TEXT PASSAGE
I’m still fucking, you’re still fucking, even the Pike Street whores are still fucking! We’re just a bunch of fucking fucks! Fuckin’ Aaaaaaaay! Did I really say “sneaker shoes”?

Message #12

“I hope we shove this health-care bill so far down your throat. You shoved it down our throat, we’re gonna shove it up your ass. Yes, we’re gonna shove it right up your ass. We’re gonna take your ass out of office. That way, you cannot harm us any more. Maybe I will not have to go to the end-of-life classes that you have planned for us. Because you’re gonna be there some day, too, yourself. So you better study up, my dear.”


You shove the health-care in, you shove the health care out, you shove the health care in, and you shake it all about… do the hokey pokey as you shove it down your throat…no wait, your ass, yeah, your ass…. That’s what it’s all about! Now excuse me. I’m late for Sarah Palin’s lecture on death panels.

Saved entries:

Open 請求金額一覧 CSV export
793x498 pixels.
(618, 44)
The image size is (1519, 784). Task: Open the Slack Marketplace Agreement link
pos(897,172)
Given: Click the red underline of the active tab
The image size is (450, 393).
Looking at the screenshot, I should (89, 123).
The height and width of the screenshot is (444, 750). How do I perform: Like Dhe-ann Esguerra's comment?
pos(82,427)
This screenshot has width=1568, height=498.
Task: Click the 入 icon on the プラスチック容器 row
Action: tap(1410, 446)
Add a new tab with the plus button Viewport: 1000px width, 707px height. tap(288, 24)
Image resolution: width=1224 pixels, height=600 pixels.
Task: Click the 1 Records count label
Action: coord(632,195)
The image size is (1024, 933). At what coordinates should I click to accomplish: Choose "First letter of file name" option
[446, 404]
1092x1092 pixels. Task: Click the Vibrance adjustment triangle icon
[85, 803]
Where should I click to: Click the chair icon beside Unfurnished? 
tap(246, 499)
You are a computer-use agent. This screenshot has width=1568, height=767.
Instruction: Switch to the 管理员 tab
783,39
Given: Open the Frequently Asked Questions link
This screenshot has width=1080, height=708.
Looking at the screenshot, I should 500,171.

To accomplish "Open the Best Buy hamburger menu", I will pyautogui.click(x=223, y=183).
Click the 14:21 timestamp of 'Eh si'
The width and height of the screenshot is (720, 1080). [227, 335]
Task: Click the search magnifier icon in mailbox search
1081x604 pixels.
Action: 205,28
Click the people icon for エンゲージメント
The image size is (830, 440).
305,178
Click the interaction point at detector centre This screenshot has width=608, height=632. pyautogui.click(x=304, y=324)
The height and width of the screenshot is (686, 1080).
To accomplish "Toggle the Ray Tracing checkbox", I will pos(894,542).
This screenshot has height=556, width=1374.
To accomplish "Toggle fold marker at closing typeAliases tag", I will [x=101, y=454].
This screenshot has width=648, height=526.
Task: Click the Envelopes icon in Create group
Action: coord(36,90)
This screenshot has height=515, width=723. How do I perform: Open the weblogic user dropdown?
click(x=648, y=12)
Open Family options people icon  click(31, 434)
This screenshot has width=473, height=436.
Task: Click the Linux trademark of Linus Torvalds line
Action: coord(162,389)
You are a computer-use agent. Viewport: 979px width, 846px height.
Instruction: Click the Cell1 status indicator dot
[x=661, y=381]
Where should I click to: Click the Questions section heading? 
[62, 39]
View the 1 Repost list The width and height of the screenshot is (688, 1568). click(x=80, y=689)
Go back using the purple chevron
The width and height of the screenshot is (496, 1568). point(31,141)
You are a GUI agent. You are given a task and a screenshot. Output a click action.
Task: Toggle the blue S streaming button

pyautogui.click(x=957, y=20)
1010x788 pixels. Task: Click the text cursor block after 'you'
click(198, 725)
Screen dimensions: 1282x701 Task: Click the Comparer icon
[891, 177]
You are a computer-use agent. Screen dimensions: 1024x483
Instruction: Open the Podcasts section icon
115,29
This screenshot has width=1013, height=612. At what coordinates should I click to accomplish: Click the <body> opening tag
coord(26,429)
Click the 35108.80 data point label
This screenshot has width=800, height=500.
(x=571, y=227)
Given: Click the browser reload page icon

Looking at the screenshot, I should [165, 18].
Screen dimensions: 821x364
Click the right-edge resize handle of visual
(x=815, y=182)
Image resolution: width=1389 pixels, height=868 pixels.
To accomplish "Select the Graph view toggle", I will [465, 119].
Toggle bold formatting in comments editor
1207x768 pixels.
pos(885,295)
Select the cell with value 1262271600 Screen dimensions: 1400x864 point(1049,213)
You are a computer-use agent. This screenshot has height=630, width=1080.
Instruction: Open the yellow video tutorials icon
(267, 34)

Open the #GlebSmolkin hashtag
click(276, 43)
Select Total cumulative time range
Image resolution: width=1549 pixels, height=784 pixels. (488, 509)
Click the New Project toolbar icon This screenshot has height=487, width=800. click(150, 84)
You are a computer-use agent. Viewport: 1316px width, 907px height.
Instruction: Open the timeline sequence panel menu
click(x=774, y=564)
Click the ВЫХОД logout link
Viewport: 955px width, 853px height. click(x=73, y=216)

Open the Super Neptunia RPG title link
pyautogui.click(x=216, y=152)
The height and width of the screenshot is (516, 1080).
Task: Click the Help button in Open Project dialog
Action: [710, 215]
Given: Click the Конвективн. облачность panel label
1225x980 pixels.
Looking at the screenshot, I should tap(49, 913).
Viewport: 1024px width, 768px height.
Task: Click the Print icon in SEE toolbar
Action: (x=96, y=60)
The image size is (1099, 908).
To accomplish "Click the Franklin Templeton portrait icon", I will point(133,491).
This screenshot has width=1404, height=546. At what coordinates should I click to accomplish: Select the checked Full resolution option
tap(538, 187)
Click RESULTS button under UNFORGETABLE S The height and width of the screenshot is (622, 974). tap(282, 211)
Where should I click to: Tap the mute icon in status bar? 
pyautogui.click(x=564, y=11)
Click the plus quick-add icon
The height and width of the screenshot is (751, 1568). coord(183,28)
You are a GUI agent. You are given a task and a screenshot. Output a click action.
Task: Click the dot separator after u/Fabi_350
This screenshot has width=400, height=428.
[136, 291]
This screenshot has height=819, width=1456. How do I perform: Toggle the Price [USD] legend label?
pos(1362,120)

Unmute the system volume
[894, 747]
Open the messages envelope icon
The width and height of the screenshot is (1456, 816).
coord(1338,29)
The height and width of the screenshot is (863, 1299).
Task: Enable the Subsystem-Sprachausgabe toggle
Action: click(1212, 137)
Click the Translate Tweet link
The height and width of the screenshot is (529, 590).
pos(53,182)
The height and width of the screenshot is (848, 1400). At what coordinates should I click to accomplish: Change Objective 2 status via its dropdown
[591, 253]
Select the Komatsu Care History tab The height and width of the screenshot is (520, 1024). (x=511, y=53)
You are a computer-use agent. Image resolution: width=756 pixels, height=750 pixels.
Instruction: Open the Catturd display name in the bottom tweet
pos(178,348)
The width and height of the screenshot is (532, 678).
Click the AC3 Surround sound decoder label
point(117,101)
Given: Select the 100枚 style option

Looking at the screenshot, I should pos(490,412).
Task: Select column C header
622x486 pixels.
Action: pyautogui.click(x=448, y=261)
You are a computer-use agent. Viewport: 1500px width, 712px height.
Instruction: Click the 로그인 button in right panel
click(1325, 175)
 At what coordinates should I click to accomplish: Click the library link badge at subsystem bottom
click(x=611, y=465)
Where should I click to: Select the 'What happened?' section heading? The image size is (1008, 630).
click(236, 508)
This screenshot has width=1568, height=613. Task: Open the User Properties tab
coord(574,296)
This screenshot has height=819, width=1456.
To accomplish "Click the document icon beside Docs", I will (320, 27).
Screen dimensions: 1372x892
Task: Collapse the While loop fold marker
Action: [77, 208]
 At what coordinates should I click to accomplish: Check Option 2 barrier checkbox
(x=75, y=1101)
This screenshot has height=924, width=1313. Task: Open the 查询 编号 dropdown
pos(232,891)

YOUR TASKS
1 - In the Message #12 passage, transcribe the words starting at "Message #12" and ending at "on death panels.".
2 - Answer these questions using the Message #12 passage.
(a) Which street is named in the opening lines?
(b) What classes does the speaker in Message #12 hope not to have to go to?
(c) Whose lecture on death panels does the last paragraph mention?
The listing has no connection to the Message #12 passage.

SOLUTIONS IN ORDER
1 -
Message #12

“I hope we shove this health-care bill so far down your throat. You shoved it down our throat, we’re gonna shove it up your ass. Yes, we’re gonna shove it right up your ass. We’re gonna take your ass out of office. That way, you cannot harm us any more. Maybe I will not have to go to the end-of-life classes that you have planned for us. Because you’re gonna be there some day, too, yourself. So you better study up, my dear.”


You shove the health-care in, you shove the health care out, you shove the health care in, and you shake it all about… do the hokey pokey as you shove it down your throat…no wait, your ass, yeah, your ass…. That’s what it’s all about! Now excuse me. I’m late for Sarah Palin’s lecture on death panels.

2 -
(a) Pike Street
(b) End-of-life classes
(c) Sarah Palin's